**Your task**: In full and exactly, reproduce the entries below, but omit the pictures.

**Exercise data**:
┏━━
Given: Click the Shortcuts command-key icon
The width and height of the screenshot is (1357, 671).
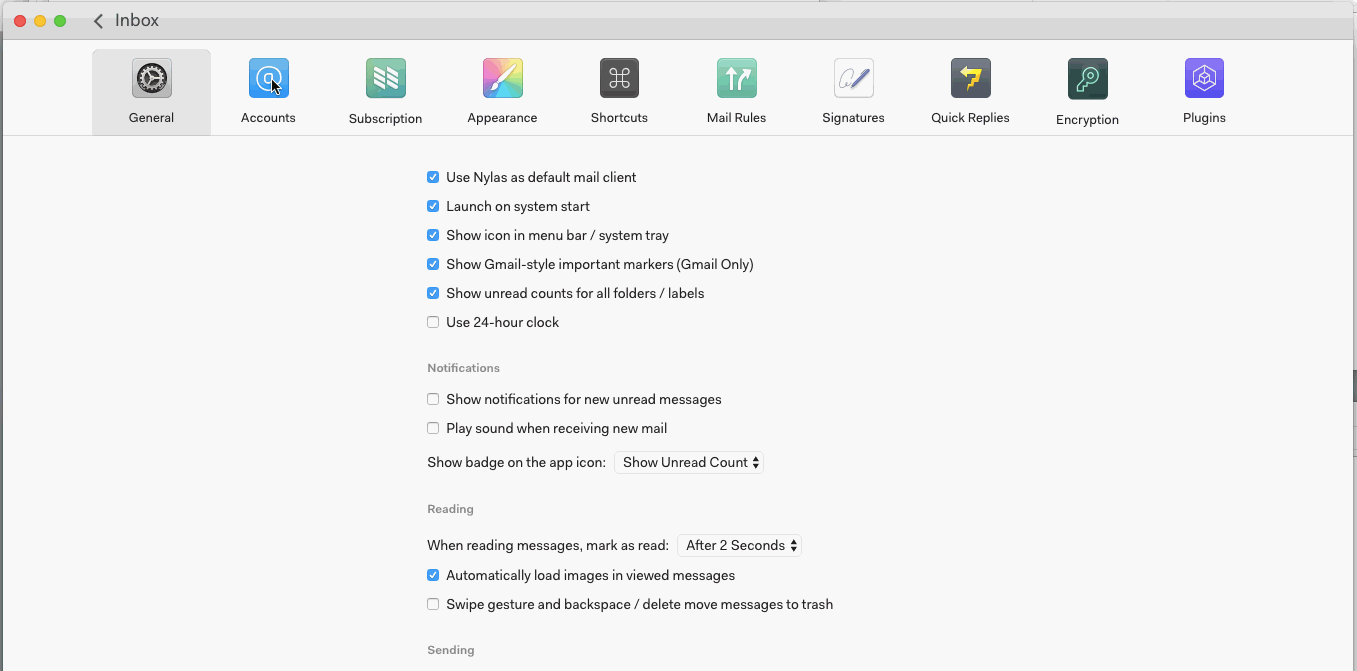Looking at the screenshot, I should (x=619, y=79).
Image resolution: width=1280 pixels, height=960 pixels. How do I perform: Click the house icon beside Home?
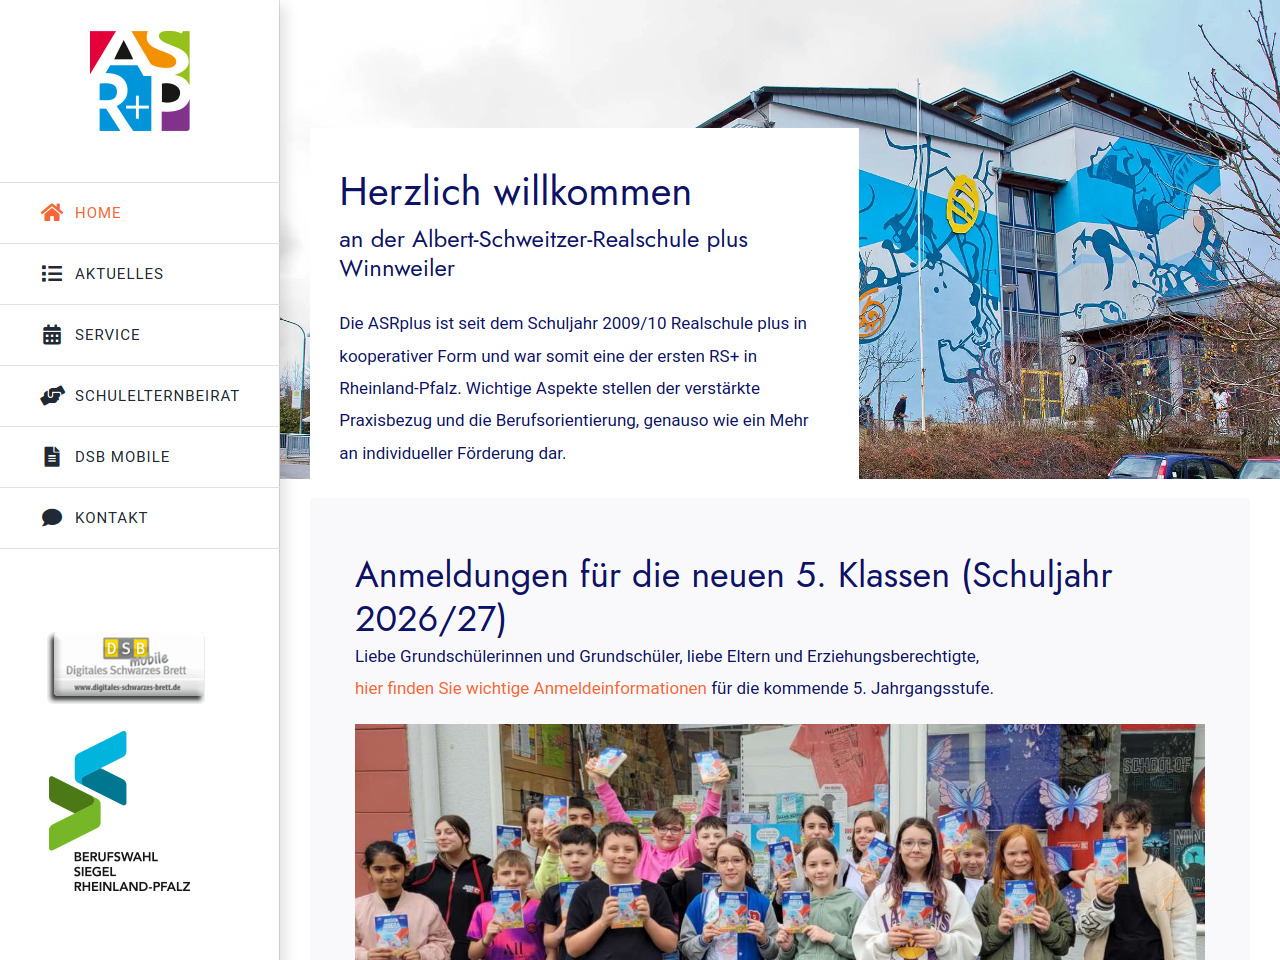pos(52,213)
┗━━
**Exercise response**:
Given: Click the Shortcuts command-key icon
The width and height of the screenshot is (1357, 671).
Looking at the screenshot, I should (x=619, y=79).
Image resolution: width=1280 pixels, height=960 pixels. How do I perform: Click the house icon beside Home?
pos(52,213)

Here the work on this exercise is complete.